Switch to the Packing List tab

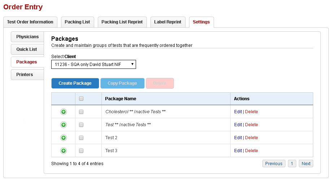click(77, 22)
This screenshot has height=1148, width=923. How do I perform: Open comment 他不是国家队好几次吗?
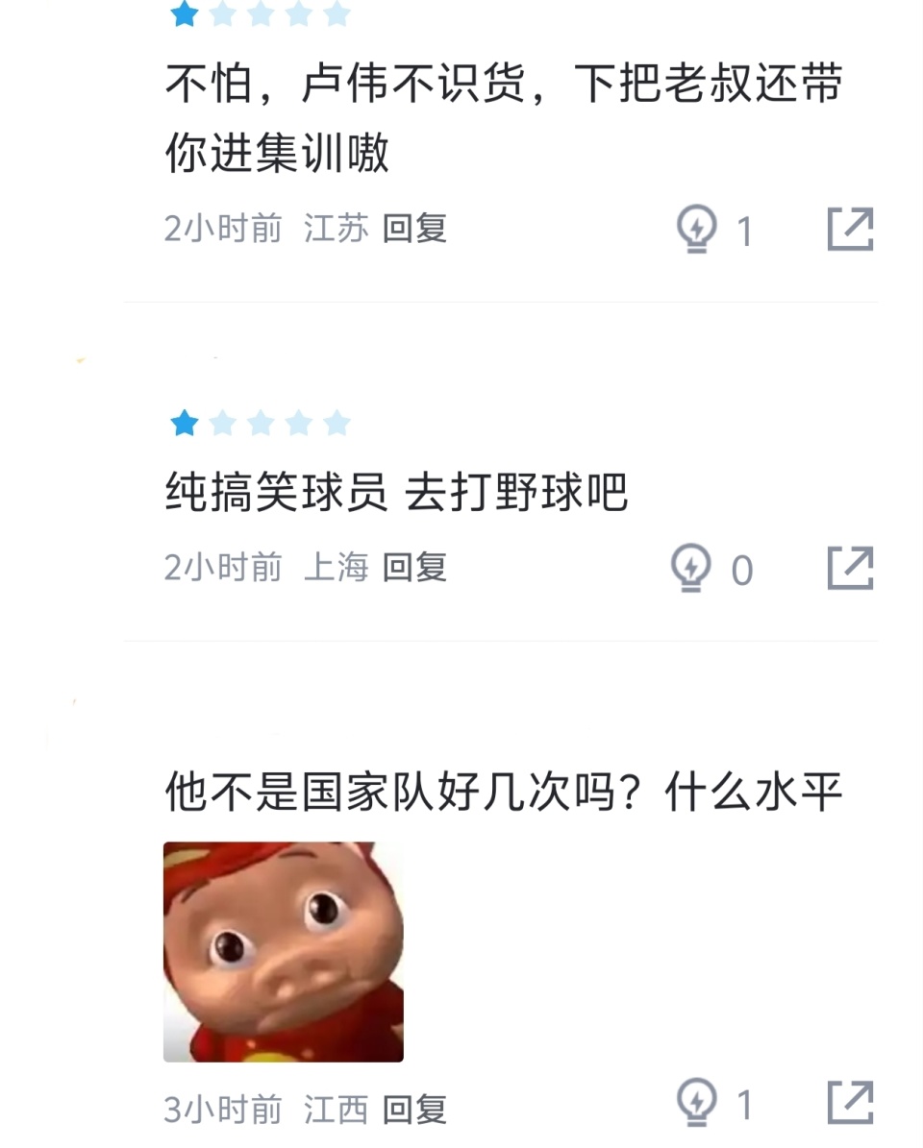[504, 792]
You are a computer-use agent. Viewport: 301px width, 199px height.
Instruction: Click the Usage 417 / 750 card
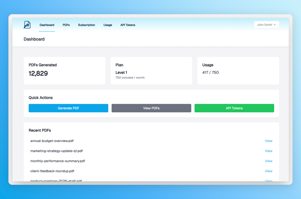click(x=238, y=71)
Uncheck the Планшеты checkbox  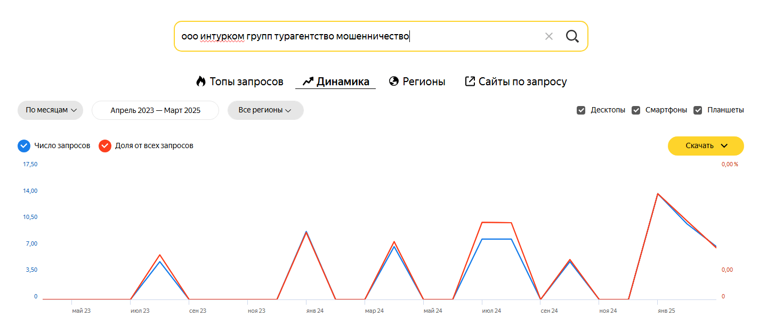(698, 110)
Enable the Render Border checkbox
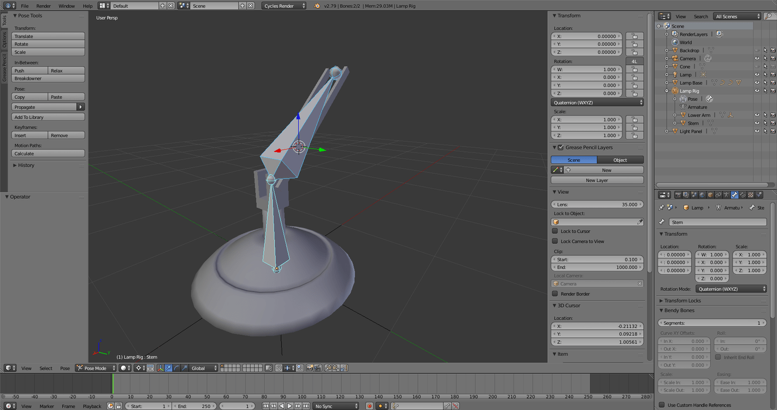 click(x=556, y=294)
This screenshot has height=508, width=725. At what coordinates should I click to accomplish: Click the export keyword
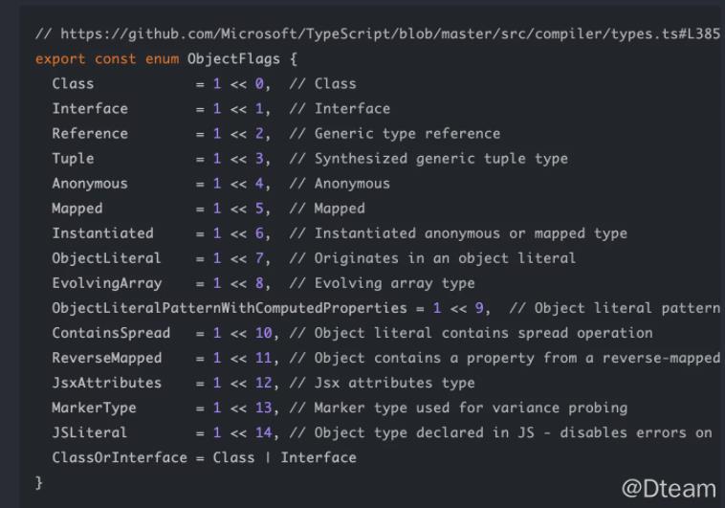point(58,59)
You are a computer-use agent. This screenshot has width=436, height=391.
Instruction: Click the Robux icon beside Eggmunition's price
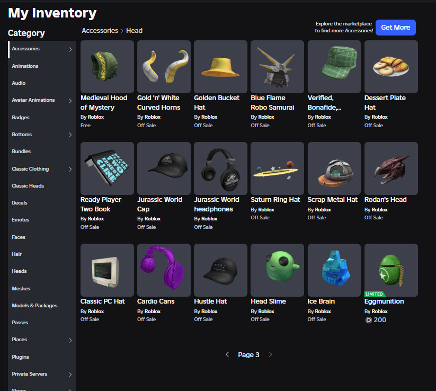pos(368,319)
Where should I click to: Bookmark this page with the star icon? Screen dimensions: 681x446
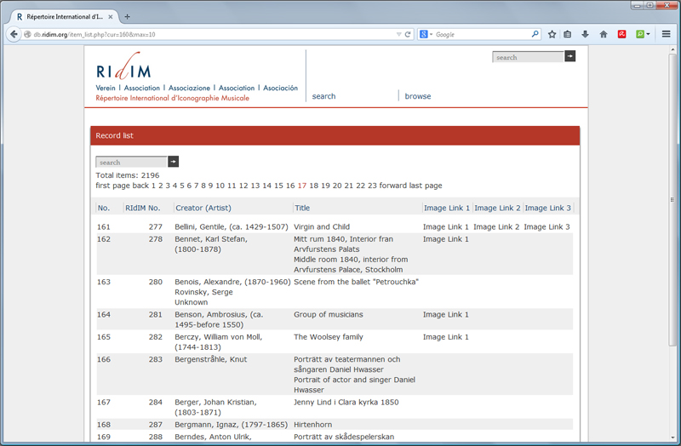[552, 34]
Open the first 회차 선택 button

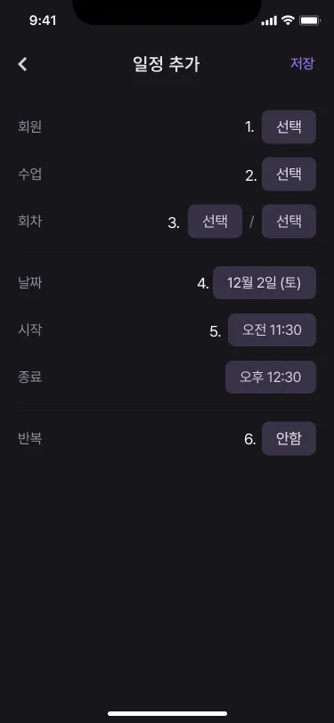click(215, 222)
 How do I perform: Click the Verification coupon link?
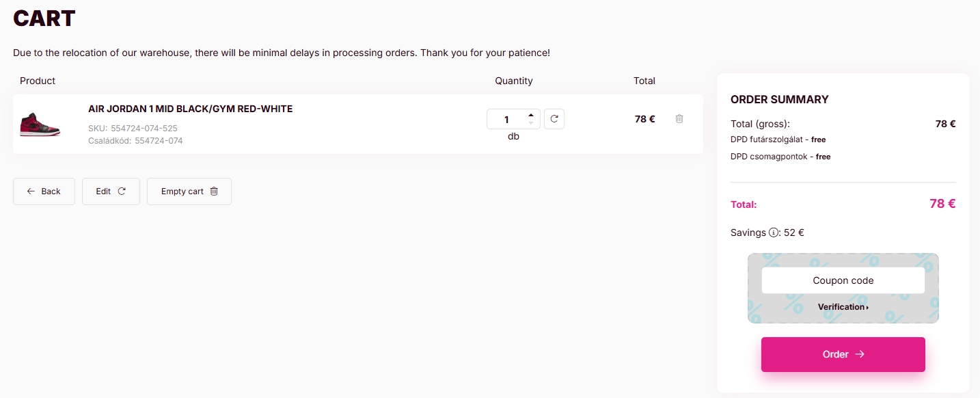(x=843, y=307)
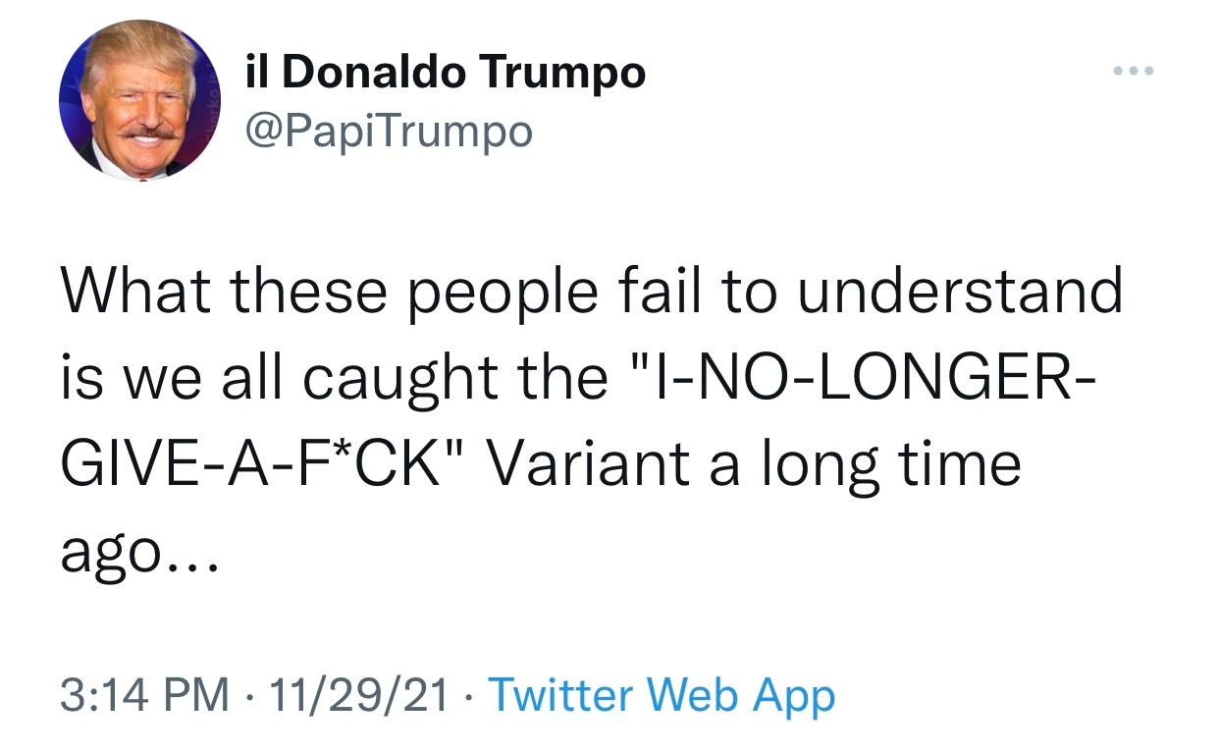
Task: Click the word "understand" in the tweet
Action: 959,292
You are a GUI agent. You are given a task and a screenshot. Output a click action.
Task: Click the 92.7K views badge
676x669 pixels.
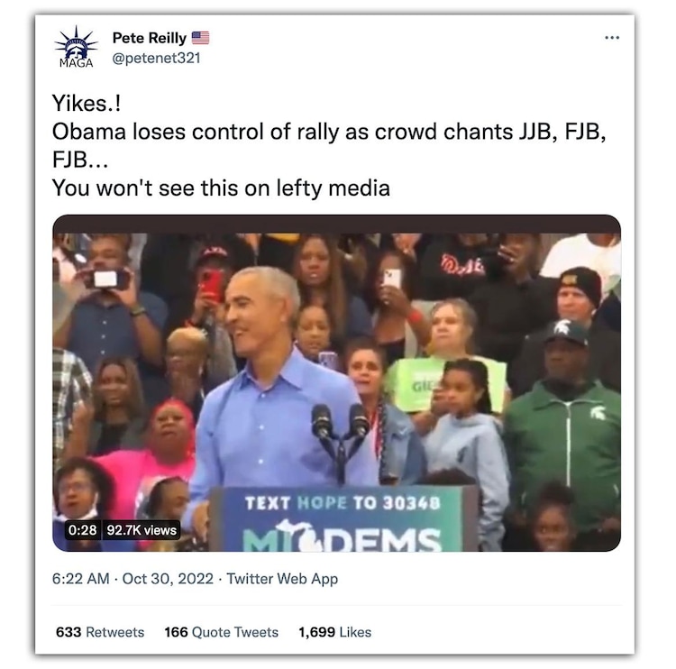pos(142,529)
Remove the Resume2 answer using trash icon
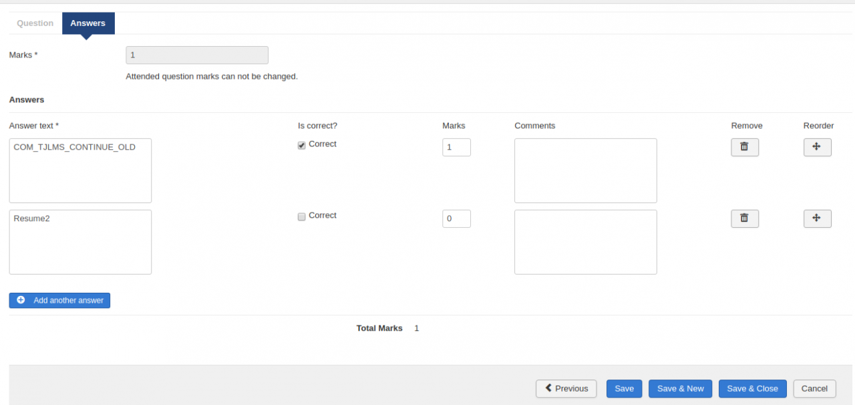855x405 pixels. point(744,219)
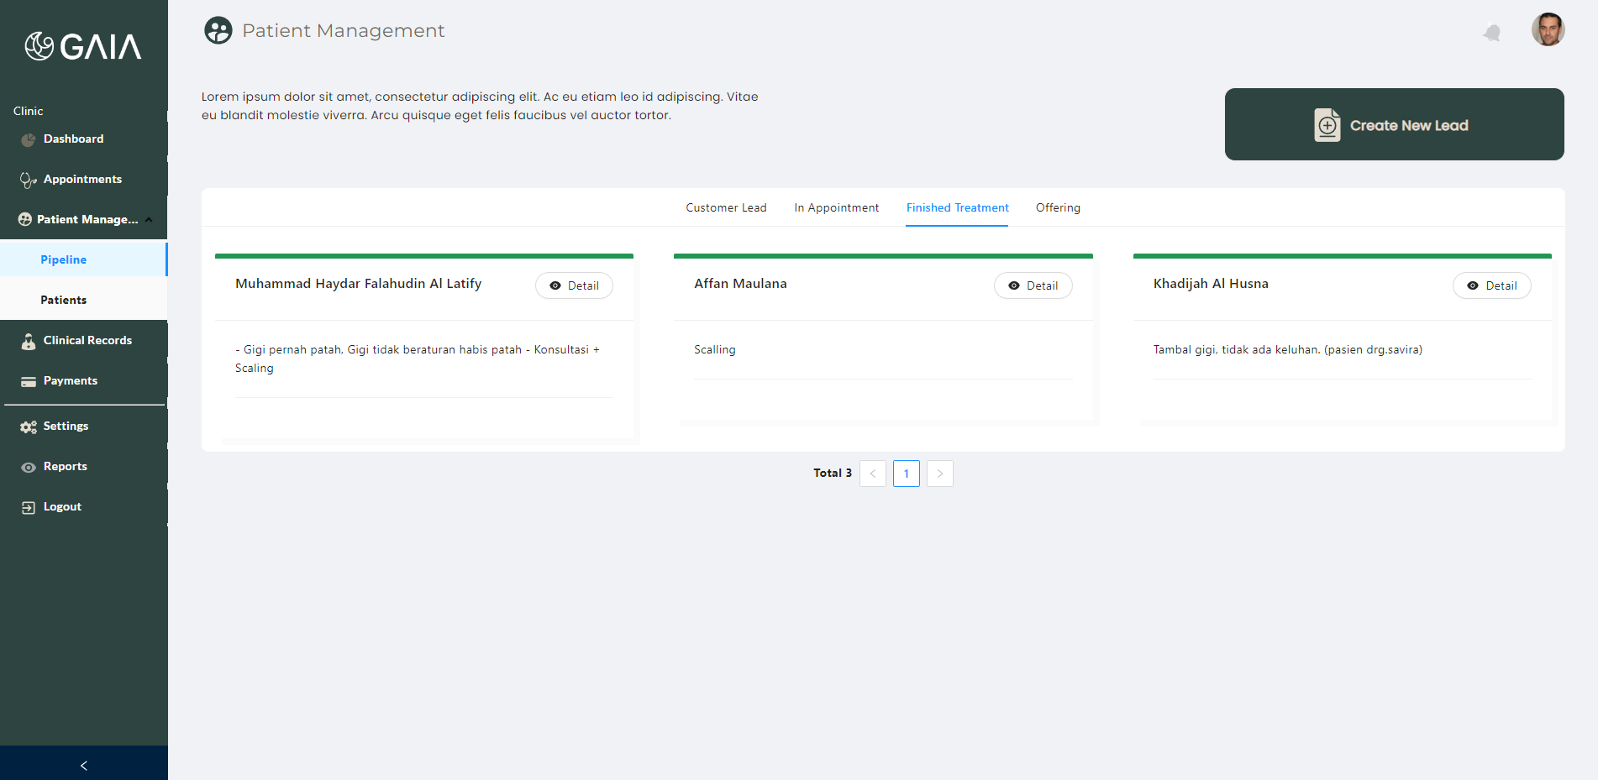
Task: Go to next pagination page arrow
Action: 939,474
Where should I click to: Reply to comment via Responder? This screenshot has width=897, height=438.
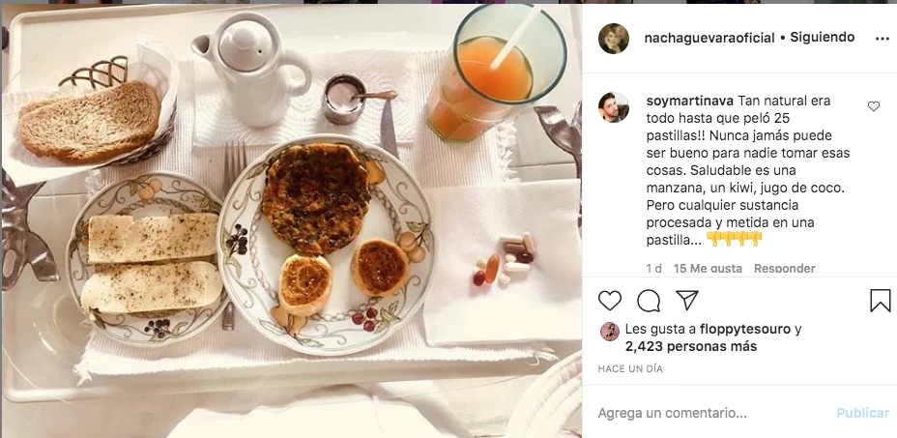(784, 268)
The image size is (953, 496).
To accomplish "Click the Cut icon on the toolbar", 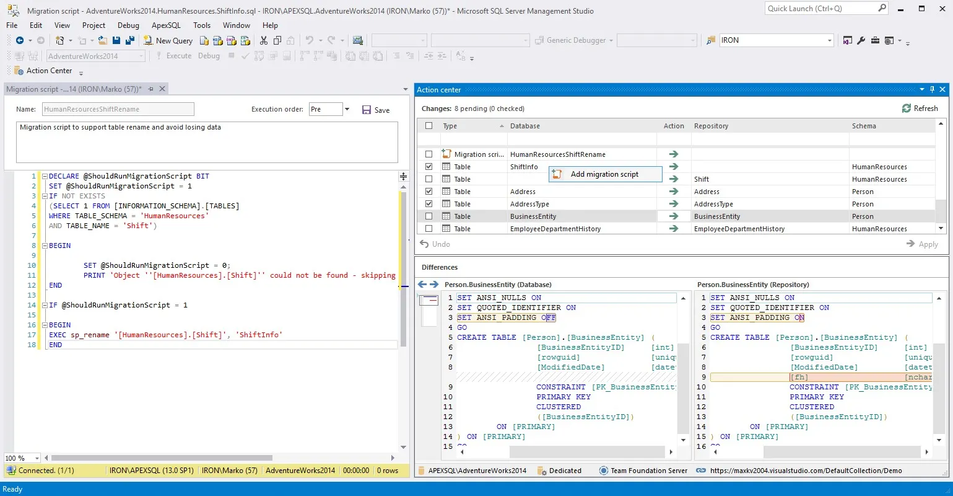I will [x=263, y=40].
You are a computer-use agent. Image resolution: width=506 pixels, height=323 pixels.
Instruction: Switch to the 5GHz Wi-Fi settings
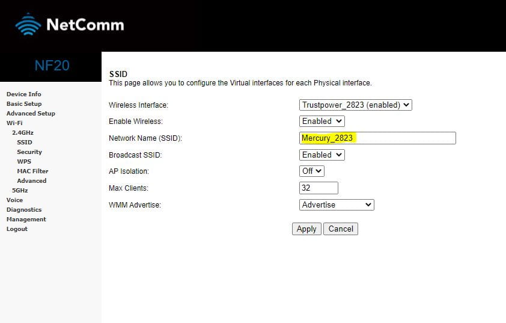(20, 190)
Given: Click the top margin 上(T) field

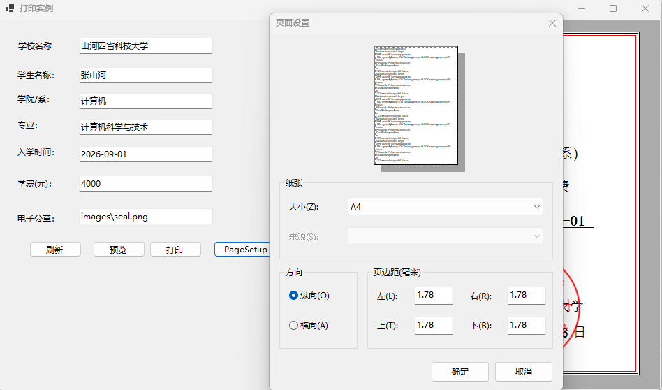Looking at the screenshot, I should pyautogui.click(x=433, y=326).
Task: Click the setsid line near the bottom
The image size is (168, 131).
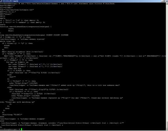Action: click(32, 125)
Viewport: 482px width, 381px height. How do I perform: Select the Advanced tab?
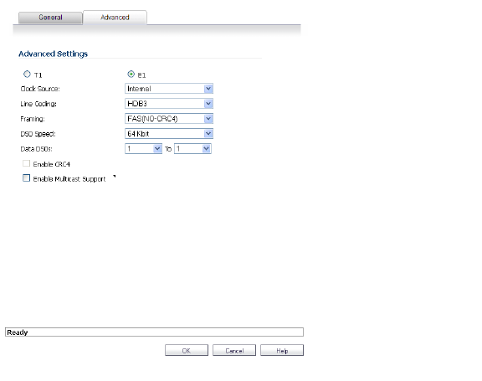pyautogui.click(x=115, y=18)
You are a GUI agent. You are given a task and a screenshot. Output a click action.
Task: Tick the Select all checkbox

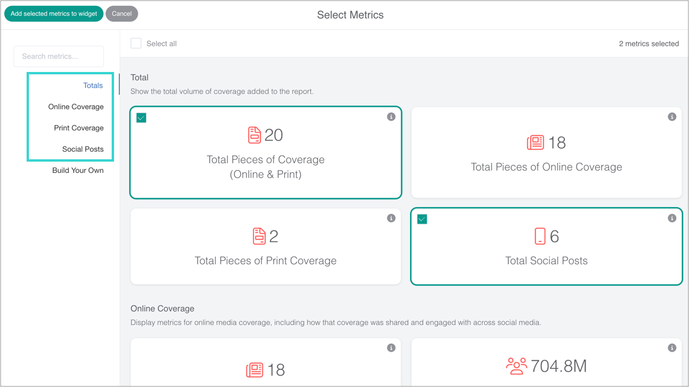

Brief
Which lines in the records contain the word "agent"? Copy each one.

Completed task
You are a computer-use agent. Viewport: 301px width, 199px height.
You are a computer-use agent. This screenshot has width=436, height=391.
You are a GUI agent. You are given a task and a screenshot. Output a click action.
You are a computer-use agent. Image resolution: width=506 pixels, height=323 pixels.
You are a GUI agent. You are given a task and a screenshot. Output a click action.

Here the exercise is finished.